● **ACTIONS TO TAKE**:
1. Summarize the rabbit diet text in two sentences.
2. Please write out the rabbit diet text exactly, from "A proper diet is important" to "a healthy diet.", inclusive.

A proper diet is extremely important to the health of a rabbit. Approximately 80% of a rabbit's diet should consist of hay or grass, then vegetables, pellets, and then rarely treats. While pellets can provide a complete source of nutrition when rationed, under no circumstances should you feed only vegetables and/or fruit to your rabbit as a diet. A hay-only diet is not appropriate either as rabbits receive very little nutrition because it passes so rapidly through the gut.[1]

Minimal Metabolic Requirements for Rabbits to Maintain Optimum Body Weight[2]
Body wt lbs 2 3 4 5 6 7 8 9 10
Calories 89 120 149 170 202 227 251 274 296

Please note that all of these numbers to feed your rabbit are only guidelines. Every rabbit is different and may thrive on different diets. Factors that will play a role in the diet include activity level, size, age, and environment conditions. Play around with the ratios of pellets, vegetables, and treats to figure out what will keep your rabbits in the best of shape and health. Consult an animal nutritionist if you would like more expert advice. However, do remember that regardless of the ratio, your rabbit should always have unlimited access hay that they can eat regularly to keep their digestive system motile and ever-growing teeth worn down.

Why is a proper diet important for rabbits?

Metabolic bone disease infosheet

A proper diet is important to make sure your rabbit is getting balanced nutrition and reduce the risk of dangerous and fatal diseases such as gastrointestinal stasis, dental issues, and metabolic bone disease.

Vetafarm . (2014). A poor unbalanced diet and lack of exercise can lead to Metabolic Bone Disease (MBD). A good video from Vetafarm explains why it is very important to feed a healthy diet.

● **DATA EXCERPTS**:
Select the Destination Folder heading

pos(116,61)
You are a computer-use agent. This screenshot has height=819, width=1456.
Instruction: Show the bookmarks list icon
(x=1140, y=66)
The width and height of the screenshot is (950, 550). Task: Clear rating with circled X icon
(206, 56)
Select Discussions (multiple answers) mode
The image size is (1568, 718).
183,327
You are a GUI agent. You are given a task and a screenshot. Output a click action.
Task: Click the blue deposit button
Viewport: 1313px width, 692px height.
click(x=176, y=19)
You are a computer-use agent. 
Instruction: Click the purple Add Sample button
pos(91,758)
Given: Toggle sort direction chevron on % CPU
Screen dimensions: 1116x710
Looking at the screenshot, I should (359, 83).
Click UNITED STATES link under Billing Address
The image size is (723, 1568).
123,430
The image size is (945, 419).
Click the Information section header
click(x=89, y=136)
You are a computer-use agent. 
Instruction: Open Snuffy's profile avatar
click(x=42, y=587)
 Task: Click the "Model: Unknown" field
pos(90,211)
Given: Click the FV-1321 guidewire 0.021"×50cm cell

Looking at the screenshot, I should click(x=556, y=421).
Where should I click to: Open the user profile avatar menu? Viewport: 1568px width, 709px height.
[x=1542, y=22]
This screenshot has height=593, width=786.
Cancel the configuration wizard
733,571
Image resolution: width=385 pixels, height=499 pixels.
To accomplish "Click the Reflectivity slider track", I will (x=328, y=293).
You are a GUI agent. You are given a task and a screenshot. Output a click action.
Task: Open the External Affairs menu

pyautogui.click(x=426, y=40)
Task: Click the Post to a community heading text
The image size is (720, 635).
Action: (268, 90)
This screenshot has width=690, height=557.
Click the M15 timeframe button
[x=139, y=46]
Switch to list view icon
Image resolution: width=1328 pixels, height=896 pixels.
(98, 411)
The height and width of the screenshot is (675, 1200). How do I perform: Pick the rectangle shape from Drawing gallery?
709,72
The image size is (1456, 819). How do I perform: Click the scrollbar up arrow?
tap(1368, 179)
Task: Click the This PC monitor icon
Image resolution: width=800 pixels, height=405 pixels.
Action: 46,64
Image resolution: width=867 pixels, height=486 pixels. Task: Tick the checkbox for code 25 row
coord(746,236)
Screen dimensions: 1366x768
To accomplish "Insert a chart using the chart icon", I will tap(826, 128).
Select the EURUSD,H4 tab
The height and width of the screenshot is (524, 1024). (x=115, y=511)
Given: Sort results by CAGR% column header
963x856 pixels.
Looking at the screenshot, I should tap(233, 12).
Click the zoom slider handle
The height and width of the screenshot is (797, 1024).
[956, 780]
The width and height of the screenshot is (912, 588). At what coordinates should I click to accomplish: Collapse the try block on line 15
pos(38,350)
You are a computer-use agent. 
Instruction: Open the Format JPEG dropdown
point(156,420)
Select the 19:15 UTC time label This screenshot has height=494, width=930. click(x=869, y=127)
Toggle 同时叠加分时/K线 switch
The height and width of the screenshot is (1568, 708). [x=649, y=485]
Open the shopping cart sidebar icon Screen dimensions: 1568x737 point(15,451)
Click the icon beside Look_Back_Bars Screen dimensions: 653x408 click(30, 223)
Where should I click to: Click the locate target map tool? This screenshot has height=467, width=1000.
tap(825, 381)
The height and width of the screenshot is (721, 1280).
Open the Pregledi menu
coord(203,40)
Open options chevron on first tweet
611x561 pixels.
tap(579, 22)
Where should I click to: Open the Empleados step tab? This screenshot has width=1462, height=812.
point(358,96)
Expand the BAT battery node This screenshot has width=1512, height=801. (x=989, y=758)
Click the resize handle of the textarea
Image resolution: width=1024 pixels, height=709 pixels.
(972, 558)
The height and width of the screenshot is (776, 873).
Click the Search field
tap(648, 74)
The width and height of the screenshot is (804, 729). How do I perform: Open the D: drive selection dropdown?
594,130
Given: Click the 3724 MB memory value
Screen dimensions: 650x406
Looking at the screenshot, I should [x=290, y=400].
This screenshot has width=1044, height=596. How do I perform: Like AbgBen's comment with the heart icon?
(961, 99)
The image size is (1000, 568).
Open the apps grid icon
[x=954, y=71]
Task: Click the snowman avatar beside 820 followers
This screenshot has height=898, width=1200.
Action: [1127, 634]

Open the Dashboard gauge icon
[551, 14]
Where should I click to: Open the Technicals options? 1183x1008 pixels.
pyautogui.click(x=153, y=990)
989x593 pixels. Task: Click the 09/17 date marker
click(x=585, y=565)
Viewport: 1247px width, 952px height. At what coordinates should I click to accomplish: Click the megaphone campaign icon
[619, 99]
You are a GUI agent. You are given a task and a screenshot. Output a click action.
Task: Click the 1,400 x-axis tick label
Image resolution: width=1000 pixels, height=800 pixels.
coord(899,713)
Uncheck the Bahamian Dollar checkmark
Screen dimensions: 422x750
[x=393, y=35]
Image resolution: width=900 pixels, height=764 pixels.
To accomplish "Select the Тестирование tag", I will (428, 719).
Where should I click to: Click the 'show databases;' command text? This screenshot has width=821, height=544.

● **ANSWERS BY ITEM NUMBER**:
1. A proper diet is extremely important to a rabbit's health because it provides balanced nutrition and reduces the risk of dangerous diseases such as gastrointestinal stasis, dental issues, and metabolic bone disease. About 80% of the diet should be hay or grass, followed by vegetables, pellets, and rare treats, and unlimited hay should always be available, though the feeding numbers are only guidelines because every rabbit is different.

2.
A proper diet is important to make sure your rabbit is getting balanced nutrition and reduce the risk of dangerous and fatal diseases such as gastrointestinal stasis, dental issues, and metabolic bone disease.

Vetafarm . (2014). A poor unbalanced diet and lack of exercise can lead to Metabolic Bone Disease (MBD). A good video from Vetafarm explains why it is very important to feed a healthy diet.